When is the memory transfer finished?
How to avoid inconsistency due to invalidated caches?
Is RDMA even possible with this NIC?
How to queue RDMA requests?

The answers to these questions depend strongly on the implementation and the network protocol. Therefore, a unified solution is quite welcome if you want the flexibility to change your link type.

A short reminder: RDMA still uses the same network as typical network messages, therefore the bandwidth and latency will not change much, but it will reduce the work done by the CPU, which leads to fewer interrupts and more processing time for your calculation running.

Libfabric abstraction

Libfabric offers a unified interface to use different communication types over different communication protocols, and each time tries to minimize the overhead.

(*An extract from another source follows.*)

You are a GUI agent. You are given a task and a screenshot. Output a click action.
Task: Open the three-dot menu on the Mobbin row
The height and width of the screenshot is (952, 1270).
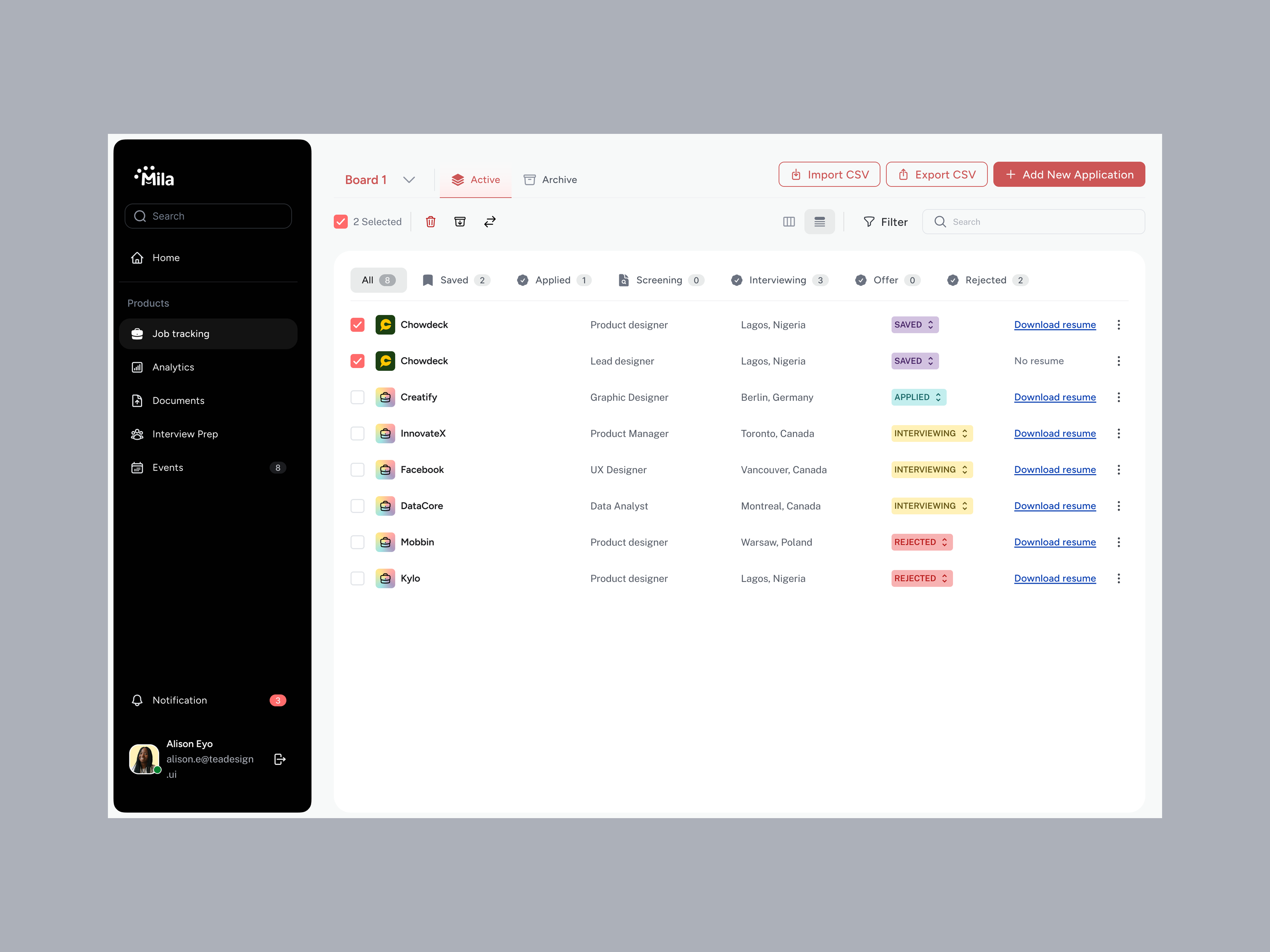tap(1119, 542)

The supported communication types are:

Message Queue: Message-based FIFO queue
Tagged Message Queue: Similar to Message Queue but enables operations based on a 64-bit tag attached to each message
RMA (remote memory access): Abstraction of RDMA to enable it also on systems that are not RDMA-capable
Atomic: Allow atomic operations at the network level

JULEA is a flexible storage framework for clusters that allows offering arbitrary I/O interfaces to applications. It runs completely in user space, which eases development and debugging. Because it runs on a cluster, a lot of network communication must be handled. Until now, it used TCP (via GSocket). While TCP connections normally work everywhere, the cluster may provide better fabrics, which we were unable to use. Now, with Libfabric, we can use a huge variety of other fabrics like InfiniBand.

For JULEA, Message Queue and RMA are the most interesting. Message Queue fits the communication structure currently used in JULEA. RMA enables processing many data transfers in parallel. With RMA, we can, for example, process a message with multiple read access and tell the link that the data have no specific order.

To achieve this, Libfabric uses different abstracted modules, where each of them is equipped with an optional argument to even use it only for one protocol or just let Libfabric decide what is best.

Each module enables us to create the next in the chain until we archive the connection we want. The modules of interest are:

Fabric information: List of available networks, which can be filtered and is sorted by performance
Fabric: All resources needed to use a network
Domain: Represents a connection in a fabric (e.g., a port or a NIC)
Endpoint: Communication portal to a domain
Event queue: Reports asynchronous meta events for an endpoint, like connection established/shutdown
Completion queue/counter: High-performance queue reports completed data transfers or just a counter

If we want, for example, to build a connection to a server (with a known address), we can use fi_getinfo to request all available fabrics which are capable of connecting to the server.

Then we pick the first of them (because this is likely the most performant) and construct a fabric. After this because we do not have special requirements (and have already defined our communication destination), we just create a domain at that fabric and then an endpoint with event and completion counter at that.

With the endpoint, we get a connect request that needs to be accepted from the server and confirmed via a FI_CONNECTED in the event queue.

Now each time the completion counter increases, we know something has happened; for simple communication, this is enough. We can bind different counters or queues to this if we want to differ between incoming and outgoing completion. Queues enable us also to keep track of an action based on a context we may freely choose (it is basically an ID).

If you want a more detailed explanation, the official introduction to the interface can be found here.

Conclusion and first measurements

Libfabric allows using different fabrics with the same interface. This way, you can write RDMA-compatible code, and Libfabric makes it also work on a system that does not support RDMA.

Comparing the performance of JULEA with GSocket using the operations per second for object creation and deletion. This shows that the performance via TCP is slightly in favor of Libfabric and that InfiniBand is multiple orders of magnitude faster than TCP, but impossible to use with GSocket.

Comparing performance of JULEA with GSocket and Libfabric network code using the througput of read and write operations. Shows that performance via TCP is similar, while performance via InfiniBand with Libfabric is multiple orders of mangitude faster, while impossible to use with GSocket.

We already tested it in JULEA. We rewrote the GSocket network code with Libfabric. This resulted in working InfiniBand and RDMA support. But also without RDMA, its performance is still similar to the GSocket implementation.

Therefore, Libfabric enables to use the most efficient fabric available without having to modify the code.